## Given passage
----------------
Model diagnostics

Residuals

Recall from module 2, where we looked at residual plots to check our assumptions for a linear model. In a similar way we can use residuals to check how appropriate our GLM is (i.e., to help diagnose the overall goodness-of-fit and to see if our model assumptions are met). Often, Pearson and deviance residuals are used in model diagnostics for generalized linear models.

Response residuals are the conventional residual on the response level. That is, the fitted residuals are transformed by taking the inverse of the link function. Think back to linear models where the link function was set as the identity.

Deviance residuals represent the contributions of individual samples to the deviance, D (see above).

Pearson residuals are calculated by normalizing the raw residuals (i.e., expected - estimate) by the square root of the estimate.

Luckily, we can calculate all three directly in R. Below we do that for the bird abundance model.

## response residuals
resids_response <- residuals(glm_bird, type = "response")
## deviance residuals
resids_deviance <- residuals(glm_bird, type = "deviance")
## pearson residuals
resids_pearson <- residuals(glm_bird, type = "pearson")

Plotting all three types we can asses how appropriate our chosen model is.

So, what do you see? Look back at the assumptions of a Poisson model. What do you conclude from the plots above?

The quantile residual Q-Q plot

Recall from Module 2 that a Normal quantile-quantile (Q-Q) plot is used to check overall similarity of the observed distribution of the residuals to that expected under the model (i.e., Gaussian). An alternative to a Normal Q-Q plot for a GLM fit is a quantile residual Q-Q plot of observed versus expected quantile residuals. Quantile residuals are, typically, the residuals of choice for GLMs when the deviance and Pearson residuals can be grossly non-normal. It is suggested that quantile residuals are the only useful residuals for binomial or Poisson data when the response takes on only a small number of distinct values. We can use the statmod::qresiduals() function to compute these residuals.

Deviance (using the chi-squared approach)

For our Poisson model

## extract the residual deviance
D <- glm_bird$deviance
D
## [1] 1621.948
## extract the residual degrees of freedom (n-k)
df <- glm_bird$df.residual
df
## [1] 78

Therefore, to test the relevant null hypothesis (that the model is correct) we use

1 - pchisq(D, df)
----------------
## Dataset extract
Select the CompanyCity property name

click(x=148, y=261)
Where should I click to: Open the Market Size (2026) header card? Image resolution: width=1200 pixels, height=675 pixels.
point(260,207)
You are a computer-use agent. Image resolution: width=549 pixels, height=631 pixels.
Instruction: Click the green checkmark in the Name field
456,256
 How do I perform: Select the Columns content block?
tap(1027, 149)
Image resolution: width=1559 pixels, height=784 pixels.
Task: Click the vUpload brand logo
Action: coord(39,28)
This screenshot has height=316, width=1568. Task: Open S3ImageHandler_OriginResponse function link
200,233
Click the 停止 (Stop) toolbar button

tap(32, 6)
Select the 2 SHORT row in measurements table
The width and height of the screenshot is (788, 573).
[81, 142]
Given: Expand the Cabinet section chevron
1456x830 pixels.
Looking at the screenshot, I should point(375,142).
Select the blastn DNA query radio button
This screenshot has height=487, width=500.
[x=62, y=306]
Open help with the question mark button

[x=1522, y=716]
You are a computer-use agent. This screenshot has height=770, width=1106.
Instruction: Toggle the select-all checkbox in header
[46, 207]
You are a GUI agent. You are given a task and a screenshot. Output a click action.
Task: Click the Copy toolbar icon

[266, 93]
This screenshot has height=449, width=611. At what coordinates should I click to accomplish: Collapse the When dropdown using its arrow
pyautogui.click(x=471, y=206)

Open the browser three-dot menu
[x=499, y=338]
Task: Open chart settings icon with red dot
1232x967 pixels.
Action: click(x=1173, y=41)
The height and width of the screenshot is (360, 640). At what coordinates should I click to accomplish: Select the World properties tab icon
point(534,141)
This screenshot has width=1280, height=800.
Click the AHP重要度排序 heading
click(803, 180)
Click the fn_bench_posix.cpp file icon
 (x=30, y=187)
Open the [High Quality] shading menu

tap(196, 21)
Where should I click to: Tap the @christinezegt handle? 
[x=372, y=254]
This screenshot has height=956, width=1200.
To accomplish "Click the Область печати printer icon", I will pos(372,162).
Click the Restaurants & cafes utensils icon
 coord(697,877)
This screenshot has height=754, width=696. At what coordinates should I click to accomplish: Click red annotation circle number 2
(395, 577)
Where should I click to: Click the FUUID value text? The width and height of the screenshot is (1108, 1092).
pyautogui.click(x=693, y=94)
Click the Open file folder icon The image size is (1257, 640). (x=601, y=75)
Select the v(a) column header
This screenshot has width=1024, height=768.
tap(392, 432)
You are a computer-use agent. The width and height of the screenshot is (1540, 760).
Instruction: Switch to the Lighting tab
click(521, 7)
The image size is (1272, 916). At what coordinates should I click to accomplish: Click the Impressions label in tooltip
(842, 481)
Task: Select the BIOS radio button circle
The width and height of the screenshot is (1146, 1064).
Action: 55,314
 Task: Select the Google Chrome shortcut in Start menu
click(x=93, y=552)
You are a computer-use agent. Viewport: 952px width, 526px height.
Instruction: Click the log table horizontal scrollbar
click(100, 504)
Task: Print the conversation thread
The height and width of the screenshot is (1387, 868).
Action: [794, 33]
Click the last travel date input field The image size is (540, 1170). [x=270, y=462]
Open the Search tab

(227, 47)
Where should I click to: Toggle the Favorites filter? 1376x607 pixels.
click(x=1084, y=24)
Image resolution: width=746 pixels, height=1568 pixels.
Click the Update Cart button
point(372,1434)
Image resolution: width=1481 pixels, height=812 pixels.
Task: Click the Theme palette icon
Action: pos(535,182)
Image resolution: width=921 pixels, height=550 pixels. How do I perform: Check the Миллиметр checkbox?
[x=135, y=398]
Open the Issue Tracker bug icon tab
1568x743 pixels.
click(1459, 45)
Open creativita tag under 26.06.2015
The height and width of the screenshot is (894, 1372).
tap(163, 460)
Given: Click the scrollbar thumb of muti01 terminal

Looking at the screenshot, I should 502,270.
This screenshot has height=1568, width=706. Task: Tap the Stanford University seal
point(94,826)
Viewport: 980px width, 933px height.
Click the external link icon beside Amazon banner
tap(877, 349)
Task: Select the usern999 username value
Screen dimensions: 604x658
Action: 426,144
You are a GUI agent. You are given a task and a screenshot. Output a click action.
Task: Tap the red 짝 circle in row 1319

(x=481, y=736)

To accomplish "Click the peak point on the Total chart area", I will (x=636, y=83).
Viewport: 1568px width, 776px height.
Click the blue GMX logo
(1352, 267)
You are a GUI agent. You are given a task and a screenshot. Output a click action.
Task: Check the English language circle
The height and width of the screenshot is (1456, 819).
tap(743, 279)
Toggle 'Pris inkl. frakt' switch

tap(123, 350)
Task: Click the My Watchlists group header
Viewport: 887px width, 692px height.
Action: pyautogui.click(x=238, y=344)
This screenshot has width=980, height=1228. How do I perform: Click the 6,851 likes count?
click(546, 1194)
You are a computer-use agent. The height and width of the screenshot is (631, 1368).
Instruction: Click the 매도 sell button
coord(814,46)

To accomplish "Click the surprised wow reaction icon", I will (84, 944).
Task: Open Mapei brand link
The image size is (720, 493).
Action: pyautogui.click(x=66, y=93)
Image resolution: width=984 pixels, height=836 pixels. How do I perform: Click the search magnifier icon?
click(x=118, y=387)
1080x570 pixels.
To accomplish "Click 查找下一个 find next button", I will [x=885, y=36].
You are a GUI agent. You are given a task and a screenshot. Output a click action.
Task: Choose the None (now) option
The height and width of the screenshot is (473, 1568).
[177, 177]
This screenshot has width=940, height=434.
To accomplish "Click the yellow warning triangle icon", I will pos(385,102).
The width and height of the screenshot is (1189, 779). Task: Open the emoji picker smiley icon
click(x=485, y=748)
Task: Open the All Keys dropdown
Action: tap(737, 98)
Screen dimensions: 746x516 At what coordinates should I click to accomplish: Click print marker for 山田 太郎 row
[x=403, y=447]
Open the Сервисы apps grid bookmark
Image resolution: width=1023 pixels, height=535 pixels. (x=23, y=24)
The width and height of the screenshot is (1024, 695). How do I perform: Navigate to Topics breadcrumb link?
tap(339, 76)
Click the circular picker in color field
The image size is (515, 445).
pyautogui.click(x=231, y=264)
----------------
## Exercise objective
Reproduce the model diagnostics text starting with "## response residuals" and going on through "chosen model is.", substituting "glm_count" for every occurrence of "glm_bird".

## Answer to this task
## response residuals
resids_response <- residuals(glm_count, type = "response")
## deviance residuals
resids_deviance <- residuals(glm_count, type = "deviance")
## pearson residuals
resids_pearson <- residuals(glm_count, type = "pearson")

Plotting all three types we can asses how appropriate our chosen model is.